Civil Society activists against HIV/AIDS have demanded an apology from President Yoweri Museveni over some of the remarks he made during the commemoration of World AIDS Day in Fort Portal on Dec.1.

Museveni is reported to have said, “Having HIV/AIDS is a shame and disgrace to society.”

Appearing as Chief Guest at Boma Grounds in Fort Portal, the president rubbished the role of condoms and safe male circumcision as effective strategies to fight the scourge.

“Unless the youth lock their private parts until they are ready to get married, the country will continue receiving new HIV infections,” Museveni said, adding that it is a tragedy for people to invite HIV/AIDS and get infected when the disease is preventable unlike malaria and cough.

While addressing the press at the Uganda Cares Offices in Kampala, Alice Kayongo, the regional policy and advocacy manager at AIDS Health Care Foundation noted that the president’s remarks were in bad taste and maligned their struggle towards alleviating the scourge in the country.

Museveni also lambasted the Safe Male Circumcision (SMC) programme as a strategy that reduces the risk of spreading HIV/AIDS.

“I curse the strategy of circumcision as a way of fighting HIV. The Bakonzo and Bagisu circumcise but die. This is a misleading message. The only strategy that works is the prevention of mother to child transmission that is clear to the fight of the scourge”.

However, Kayongo said the president’s remarks were unsubstantiated and intended to raise stigma and discrimination among positive people and scare people from testing and disclosing their status publicly.

“Science has proven that SMC reduces the risk of HIV/AIDS by 60% in men which also reduces the chances in women with circumcised partners. It has been proven that condoms reduce the risk by at least 99% which strategies have worked hard to reduce new infections,” explained Kayongo.

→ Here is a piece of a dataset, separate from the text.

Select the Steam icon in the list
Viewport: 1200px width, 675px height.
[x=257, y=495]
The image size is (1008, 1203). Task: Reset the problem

Activists questioned the basis of the president’s remarks since their strategies are science-based and claim that they have worked to fight the scourge in the country and promote positive living.

“We therefore demand an immediate apology from the president or he should withdraw his remarks that have already taken a toll on the victims and the community in which they stay.

According to the Uganda AIDS Commission, there were 137,000 new infections last year as compared to 160,000 new infections during 2012, translating into a rate of 380 people being infected daily.

Joshua Wamboga, the executive director of Uganda Alliance of Patients Organizations (UAPO) said since they are working towards zero deaths, infections and stigma, the president together with policy makers should be in support of their efforts instead of rubbishing them.

“The government and partners should invest more in the fight of the disease, ensure free testing and counseling for all people, support Prevention of Mother to Child Transmission of HIV/AIDS  (PMTCT) and those living positive life enroll them on ARVs if we are to fight the virus to zero infection,” said Wamboga.

Sarah Namyalo, a young woman living positively with HIV also expressed concern over the president’s remarks claiming that their efforts aimed at encouraging her colleagues to live positively had been rendered worthless.

“It is so unfortunate that the president who has so many followers made such remarks that discriminate us and makes us lose hope in life,” Namyalo said.